## Exercise details
Every line from the one containing "Task: Click the yyyy" to the one containing "Image resolution: width=855" in the records below, both included, must be set down exactly, and no other line.

(Provided entries Opens)

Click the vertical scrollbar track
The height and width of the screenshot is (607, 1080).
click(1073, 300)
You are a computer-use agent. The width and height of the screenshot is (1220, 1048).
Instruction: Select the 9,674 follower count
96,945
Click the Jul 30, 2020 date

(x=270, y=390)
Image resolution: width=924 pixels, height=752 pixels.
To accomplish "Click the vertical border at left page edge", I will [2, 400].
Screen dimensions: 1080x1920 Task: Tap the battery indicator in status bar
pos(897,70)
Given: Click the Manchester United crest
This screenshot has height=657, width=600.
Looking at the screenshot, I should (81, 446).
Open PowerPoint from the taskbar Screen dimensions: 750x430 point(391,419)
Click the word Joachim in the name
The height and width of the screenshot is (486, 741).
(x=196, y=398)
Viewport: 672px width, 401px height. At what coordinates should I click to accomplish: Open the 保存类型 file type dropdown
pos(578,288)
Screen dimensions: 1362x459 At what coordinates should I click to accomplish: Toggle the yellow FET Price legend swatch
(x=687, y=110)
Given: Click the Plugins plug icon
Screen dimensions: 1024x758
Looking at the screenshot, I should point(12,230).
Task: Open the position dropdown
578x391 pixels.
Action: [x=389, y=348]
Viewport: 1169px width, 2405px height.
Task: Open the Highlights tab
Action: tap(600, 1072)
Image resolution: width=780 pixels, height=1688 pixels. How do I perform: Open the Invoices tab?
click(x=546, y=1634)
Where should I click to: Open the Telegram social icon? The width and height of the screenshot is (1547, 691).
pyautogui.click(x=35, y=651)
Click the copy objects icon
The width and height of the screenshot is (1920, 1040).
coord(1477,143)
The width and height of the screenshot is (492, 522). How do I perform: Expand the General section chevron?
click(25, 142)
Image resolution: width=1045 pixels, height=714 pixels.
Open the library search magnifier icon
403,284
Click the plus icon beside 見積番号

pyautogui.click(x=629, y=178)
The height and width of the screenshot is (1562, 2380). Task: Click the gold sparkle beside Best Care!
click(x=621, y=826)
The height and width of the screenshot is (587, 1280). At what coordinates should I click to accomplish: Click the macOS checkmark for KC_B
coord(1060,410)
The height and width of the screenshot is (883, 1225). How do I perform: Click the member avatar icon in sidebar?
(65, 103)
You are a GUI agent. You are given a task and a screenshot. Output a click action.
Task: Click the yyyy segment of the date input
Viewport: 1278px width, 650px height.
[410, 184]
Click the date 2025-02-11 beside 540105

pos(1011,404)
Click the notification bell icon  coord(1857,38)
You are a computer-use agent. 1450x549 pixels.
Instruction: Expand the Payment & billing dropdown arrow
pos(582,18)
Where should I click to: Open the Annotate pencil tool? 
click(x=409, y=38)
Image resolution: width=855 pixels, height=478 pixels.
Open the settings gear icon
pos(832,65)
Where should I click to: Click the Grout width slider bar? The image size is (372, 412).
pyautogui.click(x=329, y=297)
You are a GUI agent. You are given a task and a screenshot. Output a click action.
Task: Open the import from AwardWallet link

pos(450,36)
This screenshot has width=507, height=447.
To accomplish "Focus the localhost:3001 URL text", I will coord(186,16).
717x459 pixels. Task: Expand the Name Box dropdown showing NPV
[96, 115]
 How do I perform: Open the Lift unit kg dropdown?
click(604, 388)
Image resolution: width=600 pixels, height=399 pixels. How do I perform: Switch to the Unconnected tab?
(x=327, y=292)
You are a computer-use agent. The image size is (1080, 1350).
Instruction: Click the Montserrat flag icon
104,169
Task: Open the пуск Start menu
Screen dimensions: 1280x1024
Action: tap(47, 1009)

(Provided entries Closes)

## Written solution
Task: Click the yyyy segment of the date input
Viewport: 1278px width, 650px height.
[410, 184]
Click the date 2025-02-11 beside 540105

pos(1011,404)
Click the notification bell icon  coord(1857,38)
You are a computer-use agent. 1450x549 pixels.
Instruction: Expand the Payment & billing dropdown arrow
pos(582,18)
Where should I click to: Open the Annotate pencil tool? 
click(x=409, y=38)
Image resolution: width=855 pixels, height=478 pixels.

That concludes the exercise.